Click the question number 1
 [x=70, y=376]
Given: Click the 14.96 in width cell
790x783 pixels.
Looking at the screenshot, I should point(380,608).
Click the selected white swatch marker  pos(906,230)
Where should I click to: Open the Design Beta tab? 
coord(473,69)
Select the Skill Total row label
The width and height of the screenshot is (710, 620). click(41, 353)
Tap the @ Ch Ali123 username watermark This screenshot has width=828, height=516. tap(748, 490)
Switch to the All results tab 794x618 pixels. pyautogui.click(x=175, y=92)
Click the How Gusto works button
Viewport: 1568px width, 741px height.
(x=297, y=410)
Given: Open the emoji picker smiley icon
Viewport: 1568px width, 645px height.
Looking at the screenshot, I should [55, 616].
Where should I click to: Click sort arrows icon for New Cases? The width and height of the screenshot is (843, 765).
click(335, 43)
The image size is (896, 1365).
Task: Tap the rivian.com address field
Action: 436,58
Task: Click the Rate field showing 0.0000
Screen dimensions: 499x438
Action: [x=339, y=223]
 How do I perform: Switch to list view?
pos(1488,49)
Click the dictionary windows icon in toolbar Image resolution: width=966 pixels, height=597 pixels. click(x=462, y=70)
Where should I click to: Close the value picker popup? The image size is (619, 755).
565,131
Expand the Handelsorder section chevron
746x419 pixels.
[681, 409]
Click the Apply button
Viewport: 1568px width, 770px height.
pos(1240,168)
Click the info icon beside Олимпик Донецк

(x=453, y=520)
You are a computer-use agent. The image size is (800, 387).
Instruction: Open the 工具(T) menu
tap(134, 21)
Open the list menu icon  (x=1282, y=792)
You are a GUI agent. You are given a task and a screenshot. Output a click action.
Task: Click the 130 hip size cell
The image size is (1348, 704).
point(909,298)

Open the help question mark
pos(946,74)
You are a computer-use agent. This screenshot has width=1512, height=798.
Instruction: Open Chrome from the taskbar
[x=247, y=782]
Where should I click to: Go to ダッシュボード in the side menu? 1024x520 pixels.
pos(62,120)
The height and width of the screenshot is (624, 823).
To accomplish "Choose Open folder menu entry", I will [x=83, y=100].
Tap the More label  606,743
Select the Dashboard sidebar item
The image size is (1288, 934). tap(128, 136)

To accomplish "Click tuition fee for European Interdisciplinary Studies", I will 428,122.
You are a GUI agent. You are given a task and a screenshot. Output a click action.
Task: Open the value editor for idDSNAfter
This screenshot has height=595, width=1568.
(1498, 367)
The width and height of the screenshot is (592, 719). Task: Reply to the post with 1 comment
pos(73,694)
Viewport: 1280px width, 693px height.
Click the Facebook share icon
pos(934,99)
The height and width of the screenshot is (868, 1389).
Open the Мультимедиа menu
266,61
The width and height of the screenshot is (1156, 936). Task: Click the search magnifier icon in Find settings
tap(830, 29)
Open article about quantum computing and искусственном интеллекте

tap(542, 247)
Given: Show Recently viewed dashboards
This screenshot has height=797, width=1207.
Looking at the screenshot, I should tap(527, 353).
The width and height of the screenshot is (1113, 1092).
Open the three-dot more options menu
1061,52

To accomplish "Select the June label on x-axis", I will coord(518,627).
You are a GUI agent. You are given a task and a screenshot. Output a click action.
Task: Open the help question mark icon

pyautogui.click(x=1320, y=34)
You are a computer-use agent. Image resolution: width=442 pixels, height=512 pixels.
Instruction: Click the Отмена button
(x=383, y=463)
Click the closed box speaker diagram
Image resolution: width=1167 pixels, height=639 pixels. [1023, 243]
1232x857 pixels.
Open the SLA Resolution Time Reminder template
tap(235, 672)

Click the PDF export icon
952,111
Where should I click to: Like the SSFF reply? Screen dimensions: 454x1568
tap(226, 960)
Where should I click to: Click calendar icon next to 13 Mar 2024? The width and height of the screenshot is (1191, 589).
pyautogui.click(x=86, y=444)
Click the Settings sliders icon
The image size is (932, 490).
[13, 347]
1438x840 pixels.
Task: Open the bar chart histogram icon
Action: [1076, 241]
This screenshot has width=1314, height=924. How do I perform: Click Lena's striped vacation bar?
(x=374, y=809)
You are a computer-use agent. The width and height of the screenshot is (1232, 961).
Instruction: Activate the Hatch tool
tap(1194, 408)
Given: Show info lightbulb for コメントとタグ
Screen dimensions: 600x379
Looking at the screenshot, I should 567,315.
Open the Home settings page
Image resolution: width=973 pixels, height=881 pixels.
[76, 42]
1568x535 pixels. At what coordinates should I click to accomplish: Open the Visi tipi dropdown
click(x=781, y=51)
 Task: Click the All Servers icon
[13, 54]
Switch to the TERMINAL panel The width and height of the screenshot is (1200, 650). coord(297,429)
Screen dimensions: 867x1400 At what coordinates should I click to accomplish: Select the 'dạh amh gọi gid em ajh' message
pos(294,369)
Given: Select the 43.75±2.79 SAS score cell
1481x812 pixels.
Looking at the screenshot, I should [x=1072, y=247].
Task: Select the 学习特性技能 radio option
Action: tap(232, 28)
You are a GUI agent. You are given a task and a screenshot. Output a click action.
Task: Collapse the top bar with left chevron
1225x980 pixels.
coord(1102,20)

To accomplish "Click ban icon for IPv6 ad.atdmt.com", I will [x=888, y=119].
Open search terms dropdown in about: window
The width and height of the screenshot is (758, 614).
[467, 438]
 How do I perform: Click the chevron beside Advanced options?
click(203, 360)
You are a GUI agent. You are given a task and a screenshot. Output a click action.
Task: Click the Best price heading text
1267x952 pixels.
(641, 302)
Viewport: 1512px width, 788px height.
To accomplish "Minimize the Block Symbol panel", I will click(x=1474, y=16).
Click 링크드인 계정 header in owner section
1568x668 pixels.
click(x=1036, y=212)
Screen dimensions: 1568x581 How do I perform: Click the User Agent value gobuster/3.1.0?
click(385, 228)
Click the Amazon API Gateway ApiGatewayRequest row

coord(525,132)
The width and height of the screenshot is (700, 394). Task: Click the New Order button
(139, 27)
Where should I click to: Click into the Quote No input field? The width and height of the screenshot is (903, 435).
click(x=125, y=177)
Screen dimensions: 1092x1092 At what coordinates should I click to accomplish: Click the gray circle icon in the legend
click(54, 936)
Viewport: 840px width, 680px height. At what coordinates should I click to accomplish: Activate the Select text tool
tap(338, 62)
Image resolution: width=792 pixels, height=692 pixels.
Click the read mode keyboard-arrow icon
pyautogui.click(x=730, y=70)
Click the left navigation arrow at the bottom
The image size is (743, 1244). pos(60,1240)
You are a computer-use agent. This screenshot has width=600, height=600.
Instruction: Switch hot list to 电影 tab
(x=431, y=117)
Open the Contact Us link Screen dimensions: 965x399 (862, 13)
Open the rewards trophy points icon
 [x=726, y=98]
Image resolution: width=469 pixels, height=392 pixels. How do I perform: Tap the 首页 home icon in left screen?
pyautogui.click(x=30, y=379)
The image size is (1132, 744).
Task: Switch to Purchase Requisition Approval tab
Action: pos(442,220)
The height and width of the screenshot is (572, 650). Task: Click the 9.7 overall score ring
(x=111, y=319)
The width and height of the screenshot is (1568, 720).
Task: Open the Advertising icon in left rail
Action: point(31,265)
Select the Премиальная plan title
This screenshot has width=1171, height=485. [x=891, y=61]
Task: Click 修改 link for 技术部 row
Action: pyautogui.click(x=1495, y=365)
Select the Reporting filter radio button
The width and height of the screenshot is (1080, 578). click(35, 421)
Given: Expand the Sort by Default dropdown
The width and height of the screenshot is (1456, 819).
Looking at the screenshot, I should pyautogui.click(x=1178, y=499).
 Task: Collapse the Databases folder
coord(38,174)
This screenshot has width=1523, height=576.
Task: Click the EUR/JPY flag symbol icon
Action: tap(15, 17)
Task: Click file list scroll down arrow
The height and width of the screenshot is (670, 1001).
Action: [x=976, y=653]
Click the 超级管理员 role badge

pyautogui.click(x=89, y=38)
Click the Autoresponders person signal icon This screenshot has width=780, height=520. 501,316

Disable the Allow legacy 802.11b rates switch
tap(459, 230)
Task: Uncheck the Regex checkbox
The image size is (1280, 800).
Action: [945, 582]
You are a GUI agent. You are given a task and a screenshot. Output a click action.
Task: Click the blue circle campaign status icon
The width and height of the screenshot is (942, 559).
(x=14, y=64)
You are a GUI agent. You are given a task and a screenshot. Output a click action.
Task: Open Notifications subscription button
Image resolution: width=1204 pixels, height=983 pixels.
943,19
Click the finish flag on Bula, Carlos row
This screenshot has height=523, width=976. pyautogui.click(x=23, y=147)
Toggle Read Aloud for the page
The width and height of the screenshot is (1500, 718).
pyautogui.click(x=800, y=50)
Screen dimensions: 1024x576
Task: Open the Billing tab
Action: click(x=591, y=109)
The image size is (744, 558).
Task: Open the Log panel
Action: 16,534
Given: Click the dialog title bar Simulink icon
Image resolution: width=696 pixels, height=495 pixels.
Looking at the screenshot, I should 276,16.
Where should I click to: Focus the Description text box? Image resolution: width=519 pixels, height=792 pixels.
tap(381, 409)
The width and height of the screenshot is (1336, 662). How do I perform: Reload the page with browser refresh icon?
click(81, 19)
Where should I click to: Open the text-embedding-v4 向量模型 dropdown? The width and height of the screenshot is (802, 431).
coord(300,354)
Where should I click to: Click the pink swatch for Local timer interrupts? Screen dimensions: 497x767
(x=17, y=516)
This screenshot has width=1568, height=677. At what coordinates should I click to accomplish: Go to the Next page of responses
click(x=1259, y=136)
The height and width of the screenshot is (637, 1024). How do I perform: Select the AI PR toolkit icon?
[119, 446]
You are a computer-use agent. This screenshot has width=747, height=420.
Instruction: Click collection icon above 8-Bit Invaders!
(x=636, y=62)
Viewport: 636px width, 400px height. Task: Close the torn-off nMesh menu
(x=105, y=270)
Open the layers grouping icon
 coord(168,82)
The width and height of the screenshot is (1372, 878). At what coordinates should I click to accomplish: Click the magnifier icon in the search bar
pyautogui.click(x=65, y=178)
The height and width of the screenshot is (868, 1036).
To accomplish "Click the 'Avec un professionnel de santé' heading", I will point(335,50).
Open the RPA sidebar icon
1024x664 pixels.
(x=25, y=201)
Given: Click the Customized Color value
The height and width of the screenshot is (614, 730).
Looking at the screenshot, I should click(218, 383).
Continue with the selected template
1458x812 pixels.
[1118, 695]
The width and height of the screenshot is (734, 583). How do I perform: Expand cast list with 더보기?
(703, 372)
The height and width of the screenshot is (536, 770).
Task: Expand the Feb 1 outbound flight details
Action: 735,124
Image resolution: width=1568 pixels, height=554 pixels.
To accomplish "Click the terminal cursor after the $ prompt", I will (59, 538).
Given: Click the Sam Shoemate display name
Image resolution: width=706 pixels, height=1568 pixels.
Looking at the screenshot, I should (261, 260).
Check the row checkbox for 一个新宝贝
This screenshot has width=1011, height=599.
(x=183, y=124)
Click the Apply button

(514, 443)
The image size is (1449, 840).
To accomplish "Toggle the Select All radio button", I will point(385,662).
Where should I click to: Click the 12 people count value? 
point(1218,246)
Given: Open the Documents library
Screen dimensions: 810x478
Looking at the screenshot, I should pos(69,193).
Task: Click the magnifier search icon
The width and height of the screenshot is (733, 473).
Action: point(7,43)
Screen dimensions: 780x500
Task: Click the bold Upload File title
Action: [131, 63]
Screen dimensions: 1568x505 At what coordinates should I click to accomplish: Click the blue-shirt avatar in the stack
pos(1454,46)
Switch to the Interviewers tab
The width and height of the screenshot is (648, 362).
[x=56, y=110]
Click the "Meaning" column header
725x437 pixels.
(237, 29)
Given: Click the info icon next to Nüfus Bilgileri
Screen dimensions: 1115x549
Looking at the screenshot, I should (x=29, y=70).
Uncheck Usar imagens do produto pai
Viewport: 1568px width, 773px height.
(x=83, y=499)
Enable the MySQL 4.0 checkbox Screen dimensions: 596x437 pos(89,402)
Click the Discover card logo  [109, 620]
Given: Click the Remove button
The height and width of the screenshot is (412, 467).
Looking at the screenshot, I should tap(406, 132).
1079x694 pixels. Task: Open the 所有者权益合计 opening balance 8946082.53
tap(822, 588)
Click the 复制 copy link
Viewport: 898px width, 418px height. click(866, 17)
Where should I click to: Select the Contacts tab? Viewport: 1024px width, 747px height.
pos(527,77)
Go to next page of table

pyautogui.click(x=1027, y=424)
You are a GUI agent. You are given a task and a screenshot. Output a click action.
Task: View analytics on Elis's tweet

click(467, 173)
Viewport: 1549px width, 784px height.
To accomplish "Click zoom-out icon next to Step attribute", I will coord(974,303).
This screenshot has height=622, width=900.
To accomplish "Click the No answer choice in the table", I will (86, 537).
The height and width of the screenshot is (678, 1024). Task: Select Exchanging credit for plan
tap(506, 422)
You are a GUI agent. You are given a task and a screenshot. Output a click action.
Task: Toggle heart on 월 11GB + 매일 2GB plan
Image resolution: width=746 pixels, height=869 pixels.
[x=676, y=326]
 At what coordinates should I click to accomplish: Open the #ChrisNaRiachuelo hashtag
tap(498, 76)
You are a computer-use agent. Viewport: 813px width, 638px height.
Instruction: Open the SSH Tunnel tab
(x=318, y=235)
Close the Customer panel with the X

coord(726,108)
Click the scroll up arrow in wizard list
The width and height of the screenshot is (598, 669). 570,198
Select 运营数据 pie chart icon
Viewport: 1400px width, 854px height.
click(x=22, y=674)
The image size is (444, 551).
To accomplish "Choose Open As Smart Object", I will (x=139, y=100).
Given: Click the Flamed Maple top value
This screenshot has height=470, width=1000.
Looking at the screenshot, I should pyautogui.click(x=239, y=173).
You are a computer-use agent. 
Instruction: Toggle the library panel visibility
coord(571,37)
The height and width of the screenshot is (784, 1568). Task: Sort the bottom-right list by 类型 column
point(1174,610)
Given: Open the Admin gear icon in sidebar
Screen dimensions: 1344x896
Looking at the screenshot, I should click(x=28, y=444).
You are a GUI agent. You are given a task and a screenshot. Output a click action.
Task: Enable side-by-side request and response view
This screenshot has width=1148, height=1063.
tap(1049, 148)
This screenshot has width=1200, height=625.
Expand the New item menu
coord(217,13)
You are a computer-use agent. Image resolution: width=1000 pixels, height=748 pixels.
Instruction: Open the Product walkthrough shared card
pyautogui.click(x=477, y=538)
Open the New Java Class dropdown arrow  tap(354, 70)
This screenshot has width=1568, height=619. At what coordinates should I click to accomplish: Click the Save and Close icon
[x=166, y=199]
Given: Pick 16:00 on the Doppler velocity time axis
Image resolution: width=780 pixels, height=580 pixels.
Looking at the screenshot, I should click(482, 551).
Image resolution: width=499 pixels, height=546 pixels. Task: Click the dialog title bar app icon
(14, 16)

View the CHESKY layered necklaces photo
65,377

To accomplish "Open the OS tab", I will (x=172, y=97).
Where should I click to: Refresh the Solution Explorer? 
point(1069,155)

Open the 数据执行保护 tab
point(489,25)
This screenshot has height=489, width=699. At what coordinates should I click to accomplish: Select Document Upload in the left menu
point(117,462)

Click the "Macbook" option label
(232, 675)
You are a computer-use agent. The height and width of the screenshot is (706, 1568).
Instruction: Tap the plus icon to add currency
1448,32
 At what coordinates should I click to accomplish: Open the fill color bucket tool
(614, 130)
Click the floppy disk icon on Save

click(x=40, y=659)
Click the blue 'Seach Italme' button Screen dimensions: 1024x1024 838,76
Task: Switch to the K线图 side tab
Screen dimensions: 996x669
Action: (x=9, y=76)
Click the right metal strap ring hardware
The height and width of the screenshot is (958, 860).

● ● ● ● ●

◆ **WORK REQUEST**
Read through the entries and copy every line that includes "Enable".

◆ **TASK RESULT**
Enable the MySQL 4.0 checkbox Screen dimensions: 596x437 pos(89,402)
Task: Enable side-by-side request and response view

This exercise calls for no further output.